Stillzeiten:an die Beamtinnen

Hallo!

Ich gehe ab Montag wieder arbeiten, und stille mein Kind (6 Monate) noch fast voll.
Meine Behördenleitung war nicht erfreut über meinen Hinweis auf Pensenreduzierung wegen Stillzeit (diese Möglichkeit war offensichtlich auch nicht bekannt). außerdem sollte ich einen schriftlichen Antrag stellen.

Könnt ihr mir Eure Erfahrungen schildern?

Danke!

 
14 Antworten:

Bin zwar nicht Beamtin, aber.....

Antwort von Tinai am 29.08.2003, 12:55 Uhr

Schriftlicher Antrag ist nicht nötig, ich würde es aber dennoch kurz schriftlich mitteilen.

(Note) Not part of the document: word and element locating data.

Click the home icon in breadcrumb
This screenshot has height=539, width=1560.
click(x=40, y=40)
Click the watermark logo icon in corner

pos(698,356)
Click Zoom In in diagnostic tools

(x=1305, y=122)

Laut Gesetz stehen einer stillenden Muttern ausreichend Stillzeiten zur Verfügung (allerdings nicht für den Weg zum Kind, sondern nur für das Stillen), Es wird dabei von einer Stunde pro Tag ausgegangen. Es ist unerheblich, wie alt das Kind ist (allerdings wird es bei einem 12 monate alten Kind schieriger nachzuweisen sein, dass man alle 2 Stunden stillt.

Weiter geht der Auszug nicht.